▶ **TASK DETAILS**:
Only the lines from the line containing "Image resolution: width=1024" to the end of the material belong in the copy; set them down exactly, without pictures.

── SUPPLIED RECORDS ──

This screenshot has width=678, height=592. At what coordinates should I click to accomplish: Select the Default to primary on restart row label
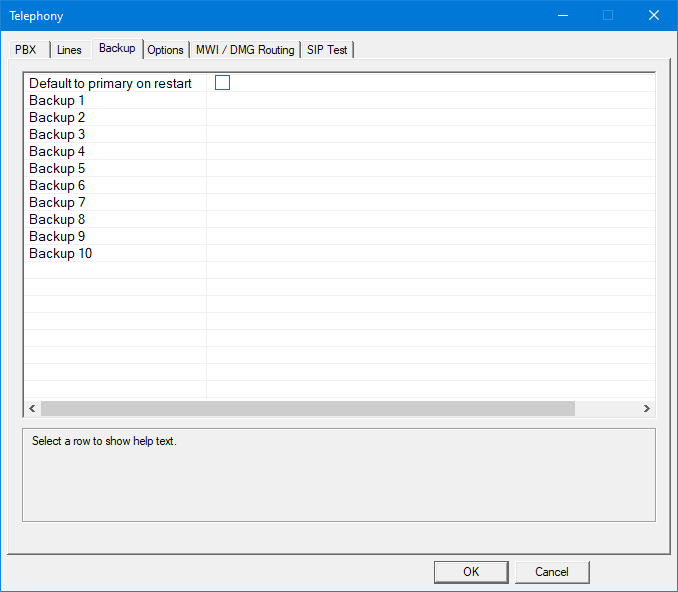click(x=110, y=84)
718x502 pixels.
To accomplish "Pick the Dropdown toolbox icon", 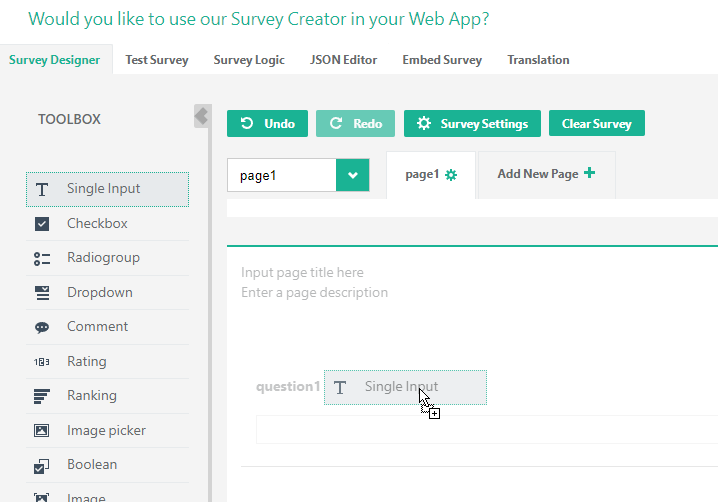I will click(x=42, y=293).
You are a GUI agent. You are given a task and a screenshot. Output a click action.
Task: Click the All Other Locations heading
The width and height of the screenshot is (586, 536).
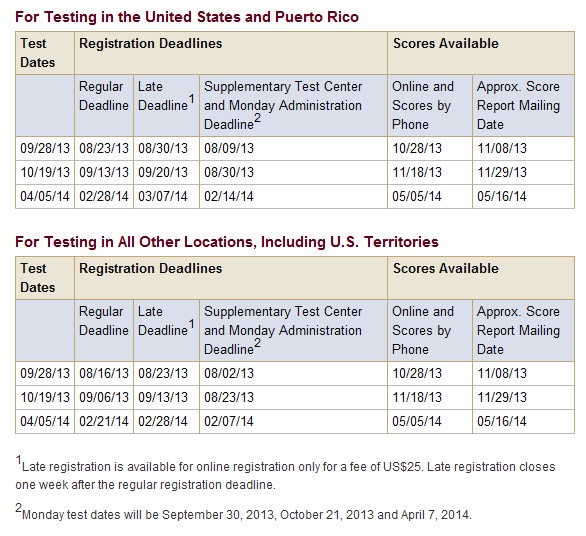click(x=227, y=242)
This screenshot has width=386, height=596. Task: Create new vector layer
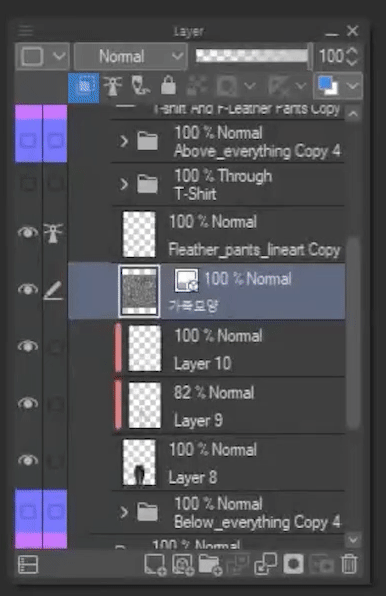point(183,564)
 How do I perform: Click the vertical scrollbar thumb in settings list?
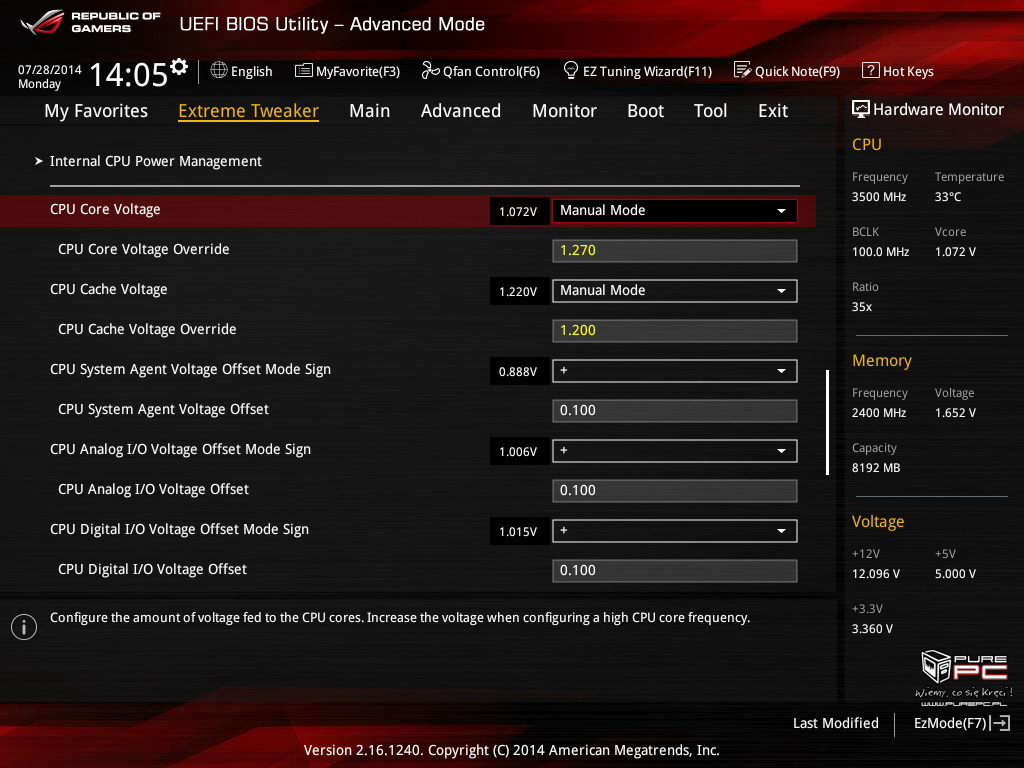click(x=827, y=422)
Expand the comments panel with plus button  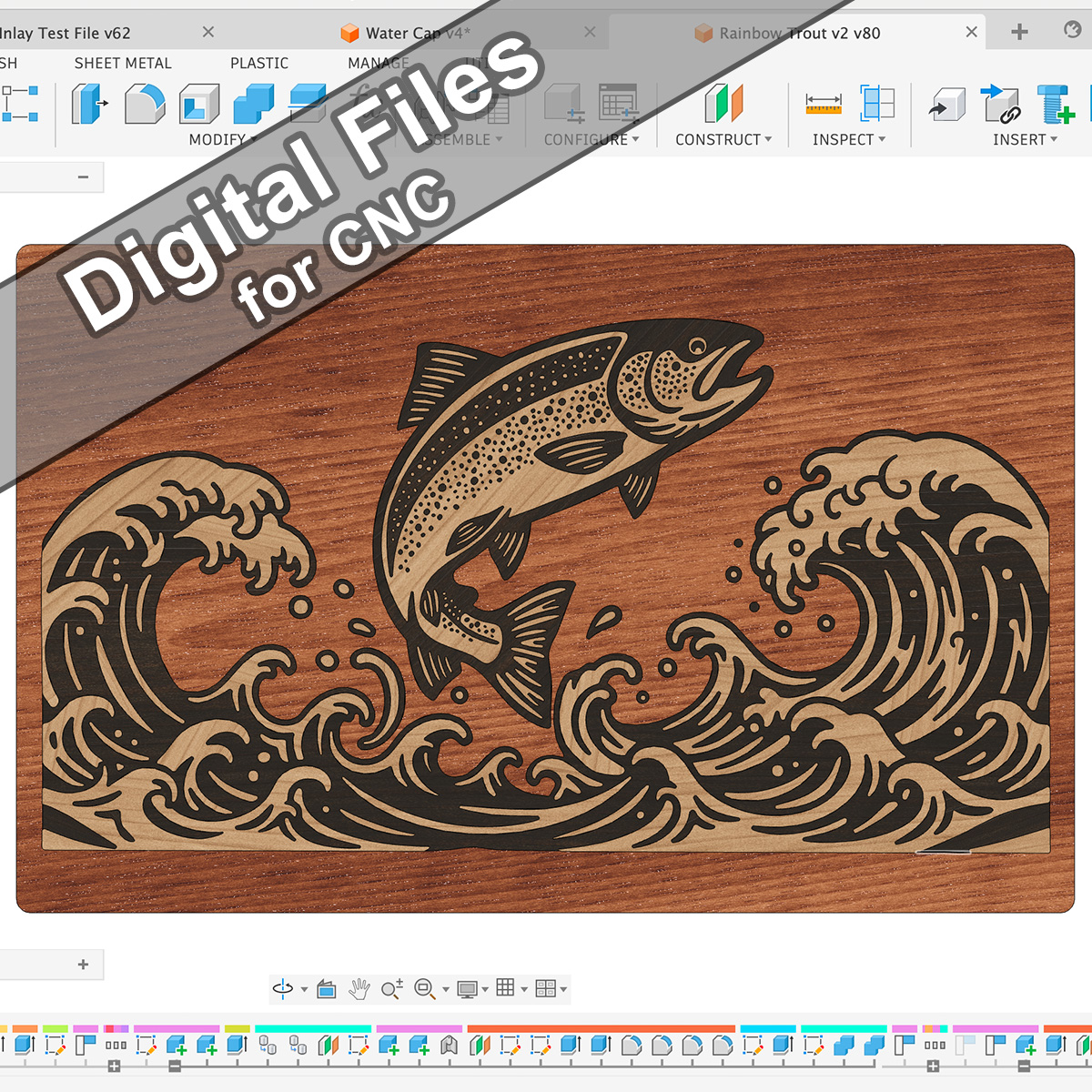click(83, 965)
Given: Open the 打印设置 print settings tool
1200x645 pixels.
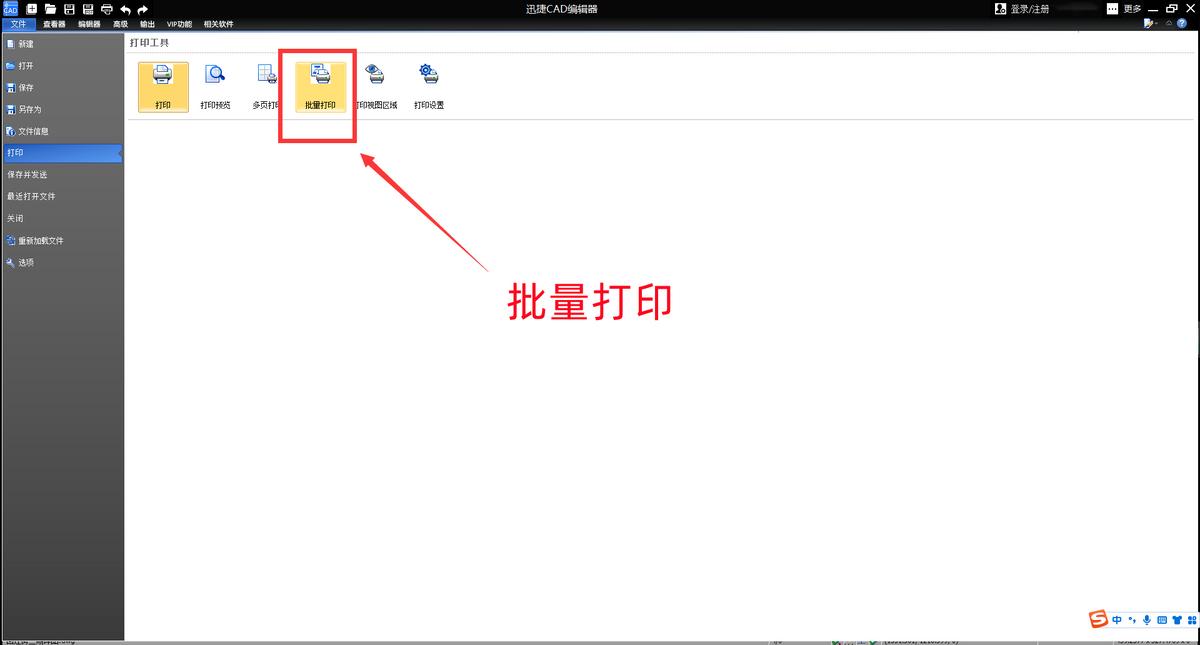Looking at the screenshot, I should coord(429,85).
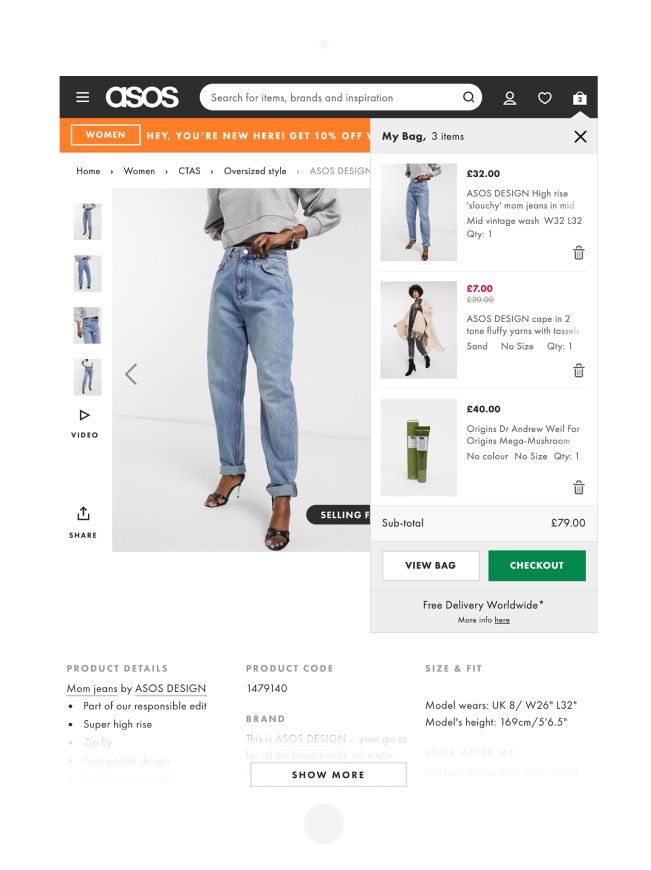Viewport: 651px width, 870px height.
Task: Open the hamburger navigation menu
Action: [x=83, y=98]
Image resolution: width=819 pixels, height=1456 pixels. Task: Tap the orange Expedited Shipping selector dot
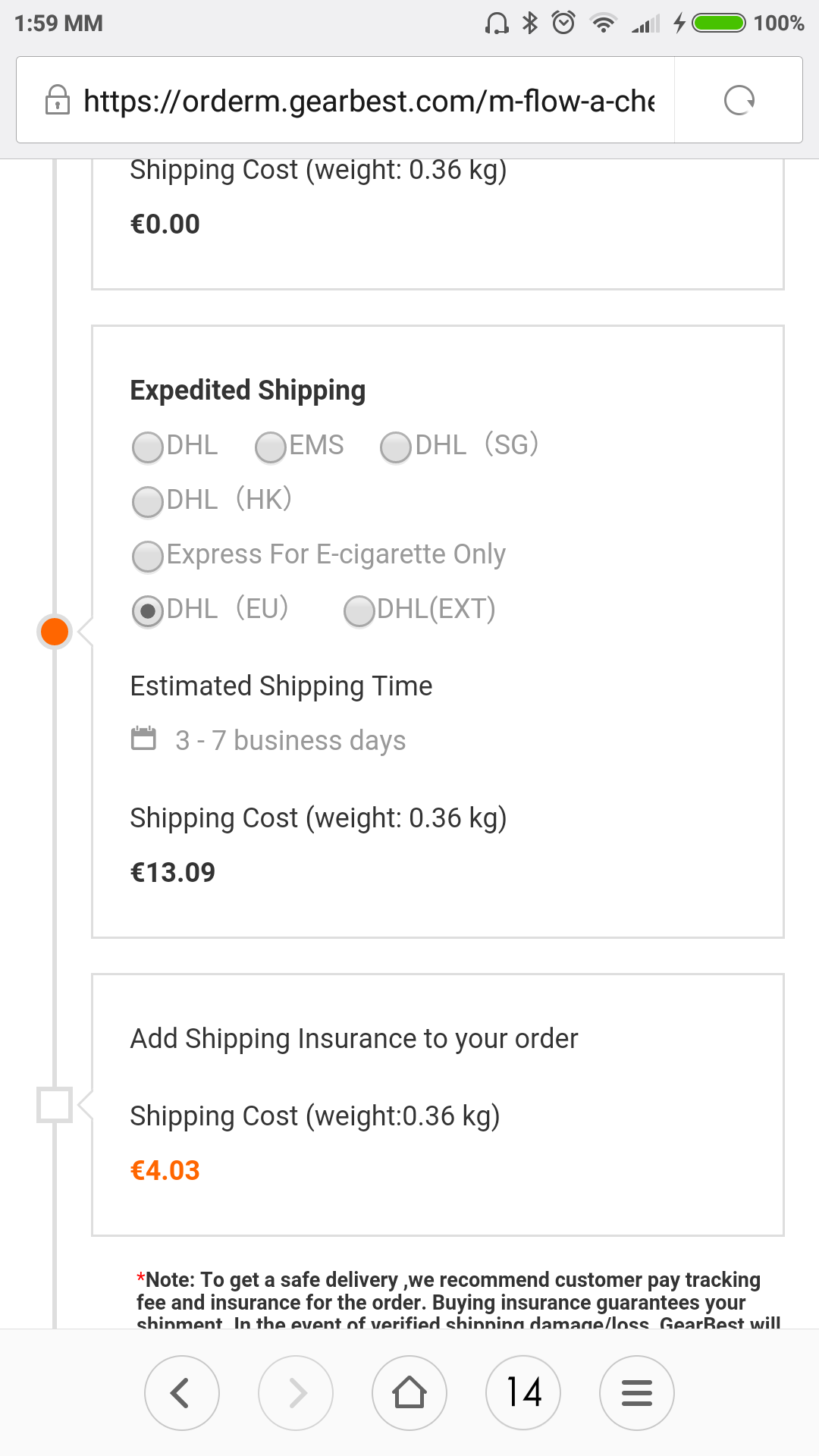pos(55,632)
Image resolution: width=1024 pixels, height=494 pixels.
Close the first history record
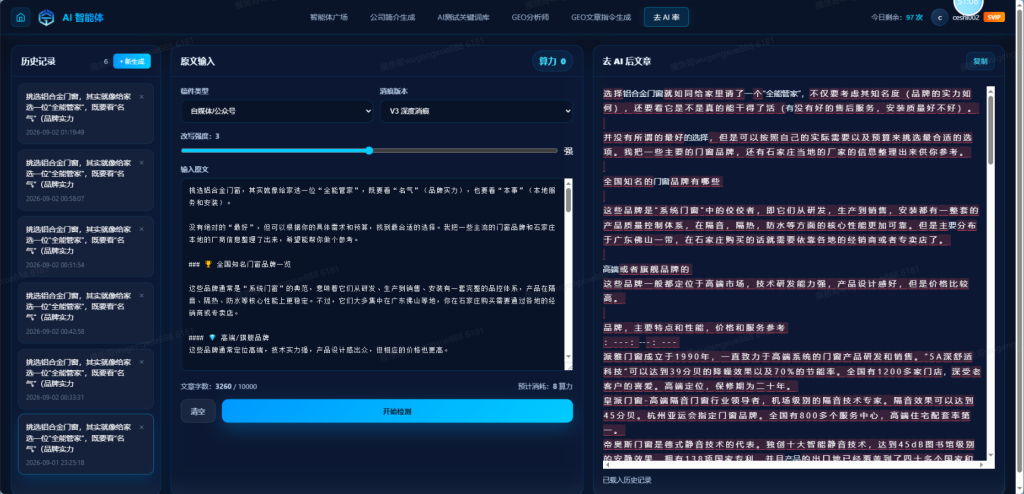coord(142,97)
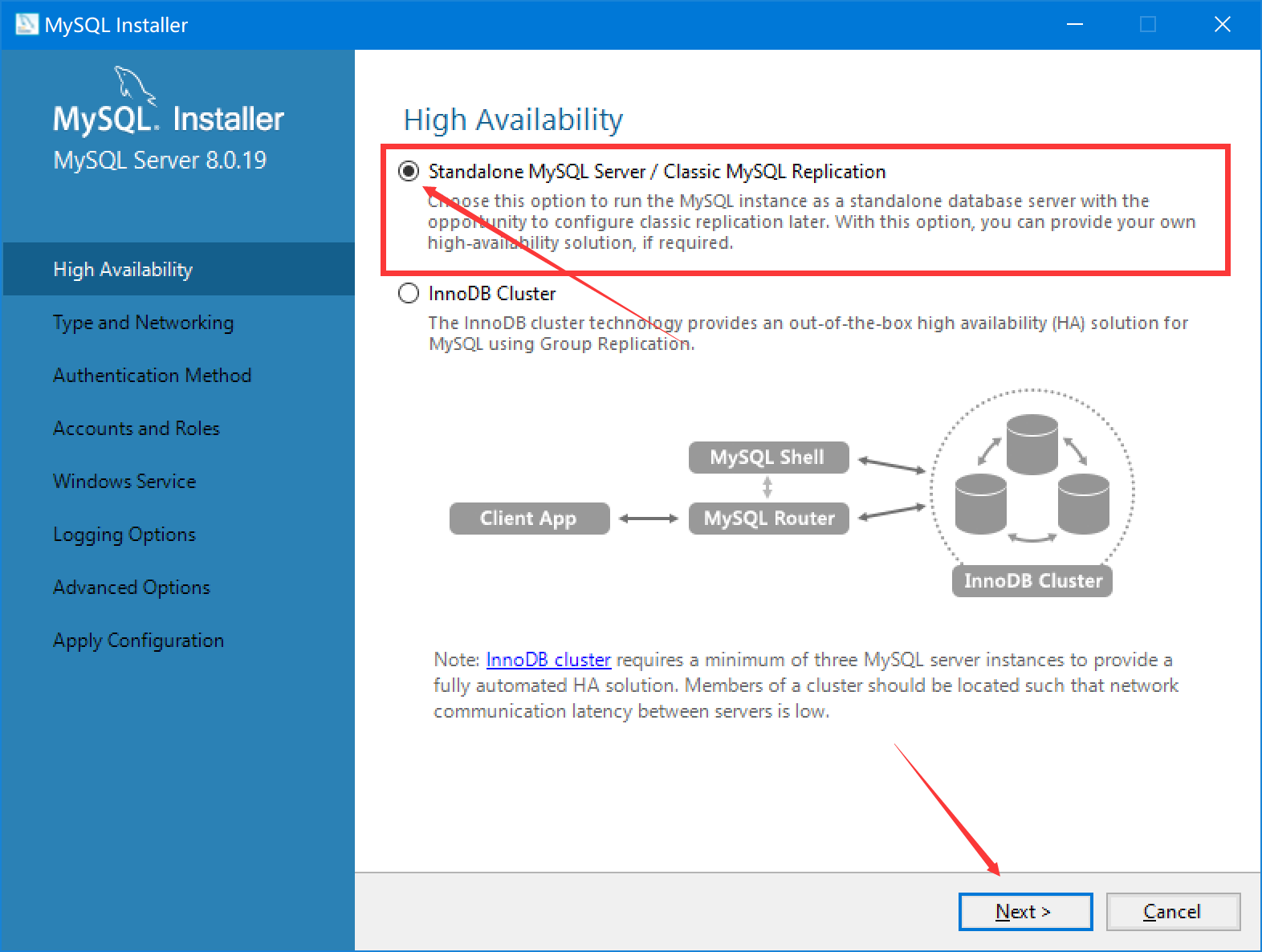Click the InnoDB Cluster diagram label

1032,581
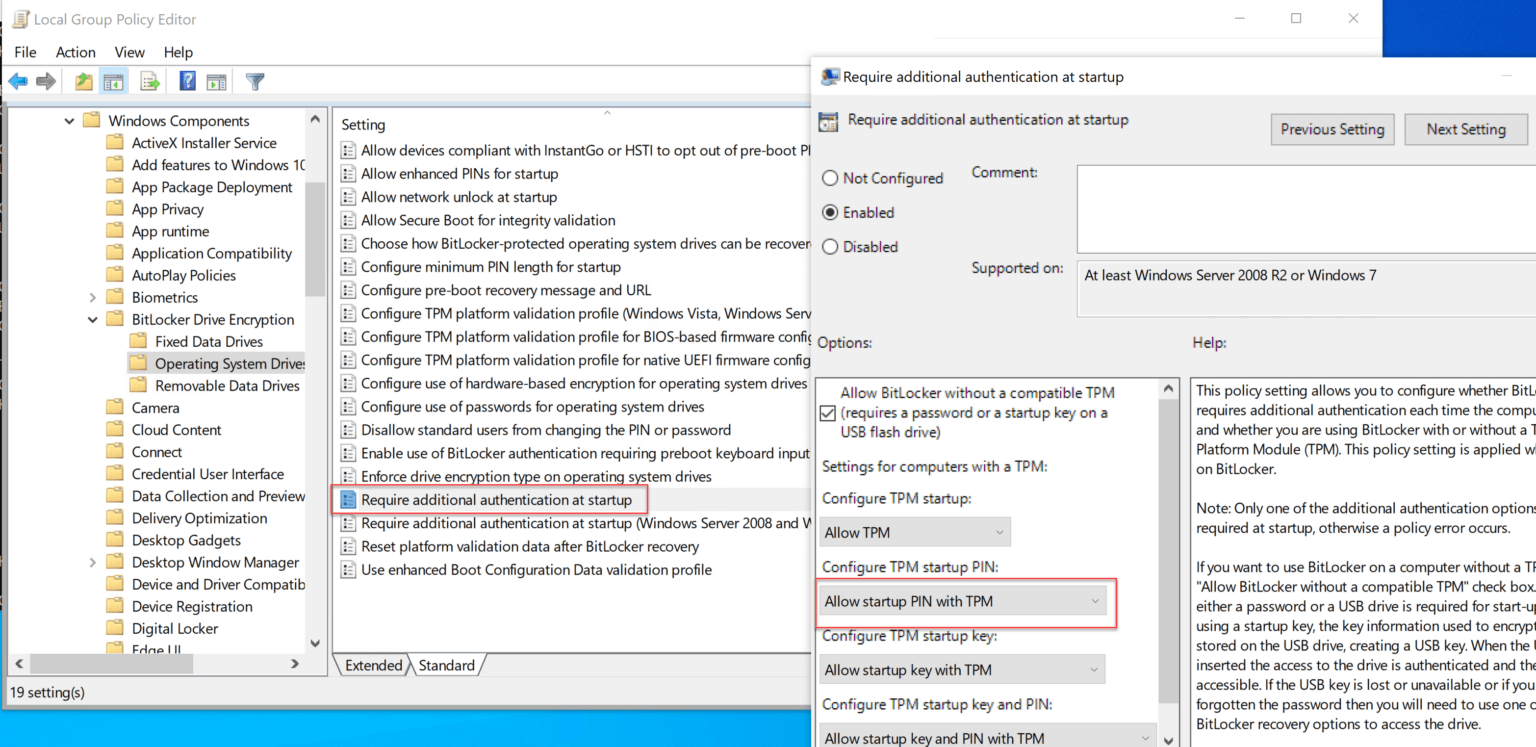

───

▶ **TASK ANSWER**:
Image resolution: width=1024 pixels, height=494 pixels.
Close the first history record
coord(142,97)
Click the InnoDB Cluster diagram label

1032,581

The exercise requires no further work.